Referendum, saper vincere è più difficile di saper perdere

Referendum, saper vincere è più difficile di saper perdere

Bisogna saper vincere. Forse è più importante di saper perdere. Matteo Renzi ha dimostrato sia ai tempi della sua prima sconfitta alle primarie del Pd sia domenica scorsa, subito dopo l’esito del referendum, di saper perdere, di usare i toni giusti. Nelle prossime ore scopriremo se manterrà le sue promesse. Ma le sue parole sono state perfette.

Non si può dire altrettanto di una buona parte del fronte del No. Per la stragrande maggioranza, anche se non tutti, si stanno comportando come quei calciatori che non appena segnano un gol si rivolgono alla curva avversaria e mostrano il dito medio. Non è importante sapere quanti colpi sotto la cintura hanno subito, non è rilevante pensare alle frustrazioni che hanno dovuto patire negli ultimi mesi, si vince meglio se si utilizza il tono della sobrietà.

Ne guadagna la forza della vittoria, il temperamento del vincitore. Saper vincere è difficile più che saper perdere. Su una vittoria si costruisce il futuro politico di un leader. È il momento sbagliato per scriverlo. Forse. Ma proprio l’arroganza di Renzi nel momento della sua massima vittoria, quando arrivò a Palazzo Chigi, e la gestione del suo potere senza fare prigionieri ne hanno reso più fragorosa l’attuale sconfitta.

In Italia non riusciamo a toglierci di torno la sindrome di piazzale Loreto. Una delle pagine più disgustose della nostra storia: lo sberleffo, la violenza verso il perdente

Ma torniamo ai vincitori di oggi. Sbeffeggiare con cori da stadio e braccia al cielo il discorso dello sconfitto è roba meschina. Gli italiani hanno bocciato referendum e Renzi. Non c’è bisogno di fare altro. La democrazia ha deciso. In Italia non riusciamo a toglierci di torno la sindrome di piazzale Loreto. Una delle pagine più disgustose della nostra storia: lo sberleffo, la violenza verso il perdente.

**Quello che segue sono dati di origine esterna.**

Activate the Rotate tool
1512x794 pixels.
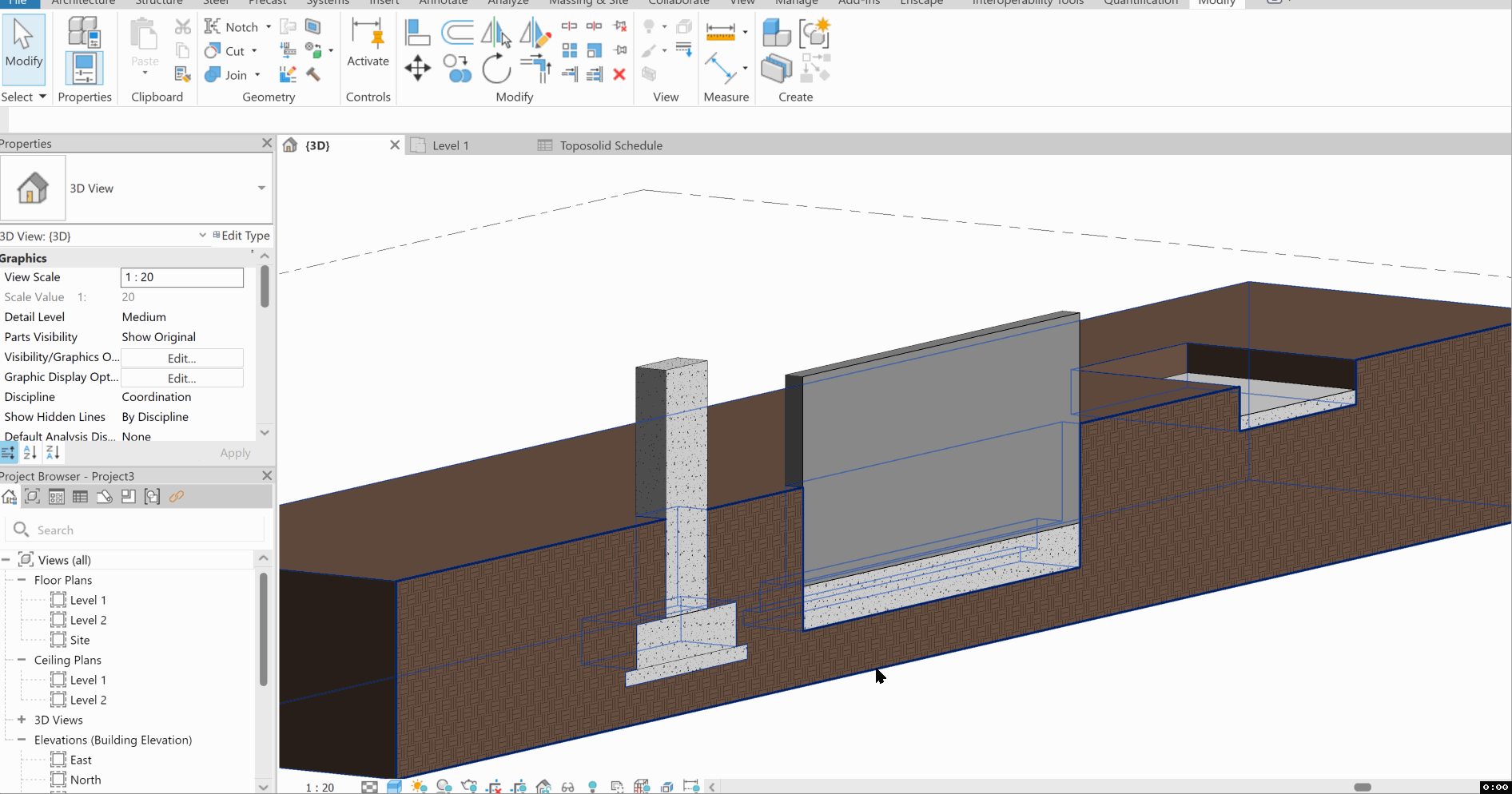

Il punto non sono, lo ribadiamo per l’ennesima volta, le responsabilità dei perdenti, ma quelle dei vincitori. La politica non dovrebbe essere un coro da stadio. Lo dicono tutti. Nessuno lo mette in pratica. Saper vincere bene vuol dire saper governare altrettanto bene. In una democrazia parlamentare come la nostra, fatta di milioni (decisamente troppi) di contrappesi, gestire il dissenso è un’arma del successo. Come pretendono i vincitori di oggi, al di là della loro eterogeneità, di essere credibili, essendo così accaniti?

Sembra che tutti si viva nella bolla dei social. In cui si ritiene che l’insulto sia libero, in cui ogni bugia la passa liscia, in cui ci si sente avvolti in una lamiera di acciaio, come quella di un’auto, che ci mette al riparo dal volgare gesto delle corna. Saper vincere vuol dire pretendere che Renzi faccia ciò che ha detto: si dimetta. Saper vincere vuol dire riconoscere alcune ragioni all’avversario. Saper vincere (e questo è rivolto a molti esponenti del centrodestra) vorrebbe dire non comportarsi con Renzi come la sinistra per un ventennio si è comportata con Silvio Berlusconi.